Başlangıçta eleştirmenler Paris Combo’yu her ne kadar retro-swing topluluğu olarak tarif etse de, flamenkodan bile yararlanan müziklerinizde kesinlikle tanımlanandan çok daha fazlası var. Aslında müziğiniz için daha çok çağdaş caz diyebilir miyiz?

Kesinlikle; müziklerimizde Django Reinhardt, Billie Holiday gibi müzik tarihinin büyük isimlerinden izler var. Ayrıca caz öğesi farklı müzik tarzlarında dolaşmamızı kolaylaştırıyor ve alışılmadık kombinasyonlar deniyoruz. Bizim için ‘caz etkileşimli pop grubuyuz’ demeyi tercih ederim.

Paris Combo olarak şimdiye kadar dört stüdyo albümü yayınladınız ve ayrıca yeni bir albüm üzerinde çalıştığınızı da biliyorum. Bu son albümde de Paris Combo olarak oluşturduğunuz tarza devam edecek misiniz?

Evet; artık birlikte çalarak oluşturduğumuz tarz iyice oturdu diyebilirim.

2010 yılında İstanbul’da daha minimalist diyebileceğimiz alternatif projenizle, David Lewis ile beraber sahneye çıkmıştınız. Geçen seferki İstanbul ziyaretinizden aklınızda en çok neler kaldı?

Konserlerden, şehirden ve insanların misafirperverliğinden çok keyif almıştık. Konserlerden sonra bazı izleyiciler kendiliğinden gelip, bize şehri gezdirmeyi bile teklif etmişlerdi.

Paris Combo’da gitarın çok güçlü olduğunu söylüyorsunuz, peki müziklerine eşlik eden sözleri nasıl tarif edersiniz?

Tıpkı müziklerimiz gibi sözleri de çok özgür bırakıyoruz. Oldukça eğlenceli sözler var, ama kimi zaman da müziklerimizle bütünleşen ya da tezat oluşturan sürrealist söylemler de kullanıyoruz.

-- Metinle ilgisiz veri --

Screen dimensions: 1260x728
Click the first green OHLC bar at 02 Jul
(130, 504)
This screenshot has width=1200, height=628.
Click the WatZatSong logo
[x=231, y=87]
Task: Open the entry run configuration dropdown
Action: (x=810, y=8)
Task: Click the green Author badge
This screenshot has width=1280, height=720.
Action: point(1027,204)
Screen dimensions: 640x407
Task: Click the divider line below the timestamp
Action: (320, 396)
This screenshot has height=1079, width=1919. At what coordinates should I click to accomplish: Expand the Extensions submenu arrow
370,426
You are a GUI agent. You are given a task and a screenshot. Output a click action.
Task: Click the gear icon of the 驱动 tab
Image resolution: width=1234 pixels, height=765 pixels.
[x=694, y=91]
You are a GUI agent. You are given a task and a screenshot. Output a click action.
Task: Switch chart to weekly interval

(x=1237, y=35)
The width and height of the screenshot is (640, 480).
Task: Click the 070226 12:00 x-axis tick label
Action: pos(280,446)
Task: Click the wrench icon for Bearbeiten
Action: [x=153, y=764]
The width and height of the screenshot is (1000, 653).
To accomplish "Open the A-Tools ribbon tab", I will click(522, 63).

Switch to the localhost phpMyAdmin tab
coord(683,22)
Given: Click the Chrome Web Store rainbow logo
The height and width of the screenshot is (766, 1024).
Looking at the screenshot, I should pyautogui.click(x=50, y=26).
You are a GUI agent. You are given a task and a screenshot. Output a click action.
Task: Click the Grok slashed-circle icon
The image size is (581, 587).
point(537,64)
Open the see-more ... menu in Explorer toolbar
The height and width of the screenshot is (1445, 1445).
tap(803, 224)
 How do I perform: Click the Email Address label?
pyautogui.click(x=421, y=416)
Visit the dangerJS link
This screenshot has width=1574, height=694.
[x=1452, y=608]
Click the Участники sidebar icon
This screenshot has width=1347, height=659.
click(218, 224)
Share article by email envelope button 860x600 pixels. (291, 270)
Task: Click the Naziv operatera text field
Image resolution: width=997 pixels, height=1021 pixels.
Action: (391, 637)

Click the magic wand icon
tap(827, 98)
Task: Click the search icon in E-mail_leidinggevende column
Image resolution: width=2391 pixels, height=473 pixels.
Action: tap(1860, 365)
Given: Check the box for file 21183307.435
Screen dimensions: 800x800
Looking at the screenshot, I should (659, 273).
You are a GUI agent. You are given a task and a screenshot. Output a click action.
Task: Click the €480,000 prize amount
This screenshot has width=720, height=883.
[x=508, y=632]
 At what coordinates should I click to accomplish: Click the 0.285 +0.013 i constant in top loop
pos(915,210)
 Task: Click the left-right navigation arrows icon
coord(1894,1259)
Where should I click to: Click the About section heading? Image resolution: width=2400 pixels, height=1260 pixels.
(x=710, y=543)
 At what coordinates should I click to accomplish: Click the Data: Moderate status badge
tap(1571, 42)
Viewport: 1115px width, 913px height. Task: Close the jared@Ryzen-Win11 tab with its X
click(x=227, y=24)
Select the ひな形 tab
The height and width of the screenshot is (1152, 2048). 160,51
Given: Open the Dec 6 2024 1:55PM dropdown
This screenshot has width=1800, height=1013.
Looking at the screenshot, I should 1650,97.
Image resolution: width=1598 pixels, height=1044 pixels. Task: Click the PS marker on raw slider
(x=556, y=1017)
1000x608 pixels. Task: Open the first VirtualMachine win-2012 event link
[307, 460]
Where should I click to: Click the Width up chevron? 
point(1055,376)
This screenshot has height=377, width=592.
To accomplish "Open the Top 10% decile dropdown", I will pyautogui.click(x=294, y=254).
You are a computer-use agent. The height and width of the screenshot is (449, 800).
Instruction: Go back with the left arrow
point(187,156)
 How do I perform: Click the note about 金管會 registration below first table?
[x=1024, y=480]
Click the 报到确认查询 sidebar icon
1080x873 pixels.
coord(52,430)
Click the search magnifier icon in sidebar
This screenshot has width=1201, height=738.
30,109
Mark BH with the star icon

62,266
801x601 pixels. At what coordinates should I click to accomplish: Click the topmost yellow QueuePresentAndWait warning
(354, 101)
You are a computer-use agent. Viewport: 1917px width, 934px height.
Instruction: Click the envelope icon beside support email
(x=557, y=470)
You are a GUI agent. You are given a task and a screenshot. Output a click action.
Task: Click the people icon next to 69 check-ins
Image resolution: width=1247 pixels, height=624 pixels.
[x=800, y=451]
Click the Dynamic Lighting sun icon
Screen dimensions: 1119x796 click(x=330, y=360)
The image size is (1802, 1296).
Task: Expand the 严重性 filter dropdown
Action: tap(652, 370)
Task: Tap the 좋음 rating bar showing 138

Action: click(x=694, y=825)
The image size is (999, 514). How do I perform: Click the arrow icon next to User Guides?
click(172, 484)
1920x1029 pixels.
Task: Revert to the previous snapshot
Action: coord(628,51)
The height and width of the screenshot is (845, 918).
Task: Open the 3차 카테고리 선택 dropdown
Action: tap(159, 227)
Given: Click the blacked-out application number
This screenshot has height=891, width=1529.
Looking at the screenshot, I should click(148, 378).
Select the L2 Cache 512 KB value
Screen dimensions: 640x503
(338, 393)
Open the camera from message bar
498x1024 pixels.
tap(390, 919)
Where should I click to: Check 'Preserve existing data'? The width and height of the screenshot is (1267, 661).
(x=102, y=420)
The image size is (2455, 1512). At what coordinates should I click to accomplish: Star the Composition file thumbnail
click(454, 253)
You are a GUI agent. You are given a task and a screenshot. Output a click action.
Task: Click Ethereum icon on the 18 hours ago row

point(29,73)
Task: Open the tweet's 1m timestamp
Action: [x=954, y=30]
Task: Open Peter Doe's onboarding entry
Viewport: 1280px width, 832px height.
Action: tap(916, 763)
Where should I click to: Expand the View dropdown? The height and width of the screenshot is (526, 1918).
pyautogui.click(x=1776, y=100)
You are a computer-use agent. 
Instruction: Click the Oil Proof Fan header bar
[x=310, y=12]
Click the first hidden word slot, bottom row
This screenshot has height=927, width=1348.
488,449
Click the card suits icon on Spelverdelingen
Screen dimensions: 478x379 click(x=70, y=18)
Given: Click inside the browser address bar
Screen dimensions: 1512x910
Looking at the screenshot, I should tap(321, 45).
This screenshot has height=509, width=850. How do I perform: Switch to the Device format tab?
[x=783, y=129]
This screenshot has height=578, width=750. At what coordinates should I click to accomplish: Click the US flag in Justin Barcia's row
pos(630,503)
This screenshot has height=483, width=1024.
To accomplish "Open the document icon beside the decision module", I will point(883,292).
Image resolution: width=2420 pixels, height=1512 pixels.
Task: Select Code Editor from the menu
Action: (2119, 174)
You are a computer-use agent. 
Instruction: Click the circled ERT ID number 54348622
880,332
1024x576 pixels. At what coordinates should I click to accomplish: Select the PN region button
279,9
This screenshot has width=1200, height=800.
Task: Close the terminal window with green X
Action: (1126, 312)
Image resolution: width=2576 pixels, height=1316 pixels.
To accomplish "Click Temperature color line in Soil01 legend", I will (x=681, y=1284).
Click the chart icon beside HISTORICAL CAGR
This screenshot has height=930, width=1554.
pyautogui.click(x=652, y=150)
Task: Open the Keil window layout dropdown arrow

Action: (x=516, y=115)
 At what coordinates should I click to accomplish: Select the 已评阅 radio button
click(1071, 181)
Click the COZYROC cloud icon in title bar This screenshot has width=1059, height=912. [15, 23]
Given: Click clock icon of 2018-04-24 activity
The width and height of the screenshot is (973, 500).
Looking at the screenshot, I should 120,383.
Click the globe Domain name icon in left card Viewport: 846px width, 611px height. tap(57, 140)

Post-punk gruplarıyla geçirdiğiniz onca yıldan sonra, hâlâ bol bol punk ve ska dinlediğinizi biliyorum; punk şarkıcılarının ve gruplarının tavırlarında en çok neyi seviyorsunuz?

İyi bir müzisyen olduğunuzu kanıtlama çabasından çok, samimiyet ve yepyeni fikirler bazen daha kıymetli olabiliyor.

Aynı zamanda bir şarkı yazarısınız ve bu bir bakıma duygularınızı ifade etmek için size belirli bir özgürlük veriyor; en çok nelerden ilham alıyorsunuz?

Aşk, düşler ve günlük hayat! Özellikle bu aralar önce müzikleri yaratıp, sonrasında söz yazdığım için Potzi, David ve François’nın çaldıkları müzikler de bana söz yazarken ilham veriyor.

Paris Combo’nun ilk albümü için henüz İstanbul’u hiç ziyaret bile etmemişken, İstanbul’la ilgili izlediklerinizden ve anlatılanlardan yola çıkarak bir şarkı yazmışsınız, ‘İstanbul’ adını verdiğiniz şarkının sözleri neler anlatıyor?

Aslında David Lewis İstanbul’a çoktan gitmişti ve bir diskoda 9/8’lik ritimle dans eden insanlar gördüğünü anlatmıştı. Ayrıca İstanbul’la ilgili olarak Boğaz’daki gemilerden ve camilerden yükselen şehrin en çok aklında kalan seslerini de tarif etmişti.

David Lewis’le işbirliği yaptığınız ilk şarkı da, yine ‘İstanbul’ olmuş; bu durumda İstanbul’un topluluk için özel bir yeri olduğunu söyleyebilir miyiz?

Bizim için kesinlikle öyle ve orada bizim de sevileceğimizi şimdiden çok iyi hissedebiliyorum.

Çağdaş caz topluluklarının müzisyenleri genel olarak sanki bir tavırcasına pop müzik dinlemezler, peki ya sizler?

Aslında söylediğim gibi, bir bakıma biz de bir pop grubu sayılırız ama çok geniş anlamda bir ‘pop’ ifadesi kullanıyorum; çünkü 60’lara kadar caz müzikleri de pop sayılırdı ve hâlâ çoğunlukla  ‘Dünya müziği’ diye tarif edilen müzikler de pop. Bence her tür müzik tarzıyla kendimizi ifade edebiliyor olmak çok önemli ve Paris Combo grubunun müzisyenleri, çok farklı müzik deneyimlerini bir arada sunuyor.